### SEITENTEXT

Der Aufklärung und dem Grossvater verpflichtet

Via 7/2005 – «On the Railroad»: Ernst Leuenberger, Ständerat

Seit ich als Präsident des Schweizerischen Eisenbahn- und Verkehrspersonal-Verbands zurückgetreten bin, habe ich mehr Zeit. Zum Beispiel für meinen Enkel Jonas. Er entdeckt seine Umgebung mit soviel Neugierde und Freude, dass ich mir sage: Es kann nicht sein, dass diese Welt zum Teufel geht. Das verbietet die Logik. Ich bin ein Optimist und fühle mich der Aufklärung verpflichtet, den Werten des 18. und 19.Jahrhunderts. In dieser Zeit wurde die Eisenbahn erfunden. Sie ist für mich das Konzentrat des Glaubens an die technische Machbarkeit. Meine Liebe zur Bahn hat noch einen anderen Grund. Ich stamme aus einer Bauernfamilie und habe die Umstellung vom Ross zum Traktor miterlebt. Meine Onkel haben das befürwortet, aber meine beiden Grossväter waren dagegen. Ich habe mich auf die Seite der Grossväter gestellt, habe später nie den Versuch unternommen, zum Automobilisten zu werden.

Meine Eltern waren eigentlich «strukturbereinigte» Bauern. Sie mussten einsehen, dass das kleine Gut bei Bätterkinden zum Überleben nicht reichte. Mein Vater ging dann auf den Bau arbeiten. Später war er Kranführer bei der Von Roll in Gerlafingen. Wenn ich heute als volksnaher Politiker gelte, spielt diese Herkunft sicher eine Rolle. Aber nicht die einzige. Ich wurde schon mit 28 Jahren Gewerkschaftssekretär in Solothurn.
Das war eine gute Lehre für die Art und Weise, wie man mit Arbeitnehmern sprechen muss, wenn sie einen verstehen sollen.

Ich sage mir: Wer politisieren will, muss die Leute gern haben, für die er sich einsetzt. Sonst hat es keinen Sinn. Das hat mit plumpem Populismus nichts zu tun. Man soll auf die Leute hören, aber man soll ihnen nicht nach dem Mund reden, lautet mein Motto. Ich habe das in der sogenannten Ausländerfrage umgesetzt, die seit den Siebzigerjahren immer wieder auftauchte. Natürlich ist es so, dass viele vor dem Fremden Angst haben, dass viele am liebsten einfache Erklärungen hören und alles Übel einem Sündenbock anlasten möchten. Man muss das zur Kenntnis nehmen, darf aber nicht an die primitivsten Instinkte appellieren und fremdenfeindliche Rezepte fordern. Das ist unmenschlich und verwerflich. Wer aus dem Rassenwahn des Hitlerregimes nichts lernen will, hat den Anspruch verwirkt, in der schweizerischen Tradition zu stehen.

######

## ARBEITSANWEISUNG
Gib aus dem Seitentext die Stelle von „Meine Eltern waren“ bis einschließlich „Gewerkschaftssekretär in Solothurn.“ wortgetreu wieder.

### DATENSÄTZE

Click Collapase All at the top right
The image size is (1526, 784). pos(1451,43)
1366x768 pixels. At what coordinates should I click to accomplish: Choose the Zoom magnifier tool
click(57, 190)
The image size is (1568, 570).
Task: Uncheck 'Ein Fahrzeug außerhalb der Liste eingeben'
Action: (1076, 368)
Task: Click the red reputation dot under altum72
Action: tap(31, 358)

######

## ANTWORTBEREICH
Meine Eltern waren eigentlich «strukturbereinigte» Bauern. Sie mussten einsehen, dass das kleine Gut bei Bätterkinden zum Überleben nicht reichte. Mein Vater ging dann auf den Bau arbeiten. Später war er Kranführer bei der Von Roll in Gerlafingen. Wenn ich heute als volksnaher Politiker gelte, spielt diese Herkunft sicher eine Rolle. Aber nicht die einzige. Ich wurde schon mit 28 Jahren Gewerkschaftssekretär in Solothurn.